TASK BRIEF |
Quote the force fetch forum post word for word, covering the stretch from "So earlier this" through "making any progress.".

EXCERPTED PASSAGE |
•••••

# Force Fetch/Trainer Advice



## MNDAK (Sep 22, 2009)

First of all I'd like to say that I have been following this forum for a couple years and really appreciate all the experience and knowledge I have found here. Here's a little background, I am a first time dog owner with a 2 1/2 yo male lab. Last summer I brought him to a trainer for some basic obedience, fieldwork, exposure to birds etc. He spent about 3 months there and progressed fairly well, although his main problem was that his retrieves were sloppy. He would run out, pick the bird up, start bringing it back, stop half way, drop it, screw around with it, pick it up, start bringing it back, drop it 6 ft away from you, etc. At the time the trainer felt that force fetching him would clean up those problems, but a full season of hunting might help the situation too. So we decided that I would hunt him for a season and revisit force fetch the following year. In general I was pleased with how he performed during his first season, but his retrieves continued to be sloppy, in both upland situations and on the water.

So earlier this Spring I talked to the trainer and we decided to give force fetch a try. I brought him there in mid-April. Over the course of the summer it became very difficult to contact him to find out how my dog was progressing. When I was able to contact him, he would tell me the same thing, that they are making progress but it's taking some time. That's fine with me, I'm patient and I understand that you have to work at the dog's pace. But I was hearing the same thing for 3 months, and it really didn't seem that they were making any progress.

About a month and a half ago I get a message from the trainer saying that they're close to finishing force fetch. I try to contact him unsuccessfully for a couple weeks then I finally get a message from him last week saying that I can pick up my dog soon. I get hold of him and he tells me that he gave up on the force fetch a couple weeks ago because he was afraid that if he progressed any further my dog might quit retrieving. I was shocked. The trainer said that he got my dog to hold pretty well, and carry the dummy around but could not get him to pick up the dummy off of the floor. He said that they could continue down this path, but it would take an uncertain amount of time, we would lose some or most of the hunting season, and it might not give us the results we were looking for. He made the decision that hunting him another season would be the best approach and that we could resume force fetch after the season.

•••••

Saved data entries

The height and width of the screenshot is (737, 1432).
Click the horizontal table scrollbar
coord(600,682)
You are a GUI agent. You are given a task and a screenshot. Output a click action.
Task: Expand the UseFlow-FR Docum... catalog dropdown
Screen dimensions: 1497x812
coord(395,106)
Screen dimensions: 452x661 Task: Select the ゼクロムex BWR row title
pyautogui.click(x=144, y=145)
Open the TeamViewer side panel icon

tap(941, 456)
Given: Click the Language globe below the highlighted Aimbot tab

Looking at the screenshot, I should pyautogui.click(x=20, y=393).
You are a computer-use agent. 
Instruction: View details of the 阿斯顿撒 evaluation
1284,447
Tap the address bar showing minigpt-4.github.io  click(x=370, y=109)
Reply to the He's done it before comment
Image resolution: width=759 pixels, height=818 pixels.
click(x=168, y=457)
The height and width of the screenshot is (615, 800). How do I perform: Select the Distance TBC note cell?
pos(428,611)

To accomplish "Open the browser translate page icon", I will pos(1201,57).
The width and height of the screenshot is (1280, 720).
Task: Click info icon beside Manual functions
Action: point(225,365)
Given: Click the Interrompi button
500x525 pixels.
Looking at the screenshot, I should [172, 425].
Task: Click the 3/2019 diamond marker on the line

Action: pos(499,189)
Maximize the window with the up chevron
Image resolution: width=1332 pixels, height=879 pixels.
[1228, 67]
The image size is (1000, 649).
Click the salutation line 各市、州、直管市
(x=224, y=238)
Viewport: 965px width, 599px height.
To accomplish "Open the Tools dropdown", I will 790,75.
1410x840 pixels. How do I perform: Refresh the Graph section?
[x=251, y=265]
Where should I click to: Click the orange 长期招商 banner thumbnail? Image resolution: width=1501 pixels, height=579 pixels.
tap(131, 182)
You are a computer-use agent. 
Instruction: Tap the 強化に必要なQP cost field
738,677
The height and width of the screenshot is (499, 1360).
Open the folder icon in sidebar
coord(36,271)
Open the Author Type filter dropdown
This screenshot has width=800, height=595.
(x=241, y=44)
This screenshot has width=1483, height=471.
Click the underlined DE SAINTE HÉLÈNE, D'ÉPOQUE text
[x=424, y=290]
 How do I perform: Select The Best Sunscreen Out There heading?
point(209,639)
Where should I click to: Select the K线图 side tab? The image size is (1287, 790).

•••••

SOLUTION |
So earlier this Spring I talked to the trainer and we decided to give force fetch a try. I brought him there in mid-April. Over the course of the summer it became very difficult to contact him to find out how my dog was progressing. When I was able to contact him, he would tell me the same thing, that they are making progress but it's taking some time. That's fine with me, I'm patient and I understand that you have to work at the dog's pace. But I was hearing the same thing for 3 months, and it really didn't seem that they were making any progress.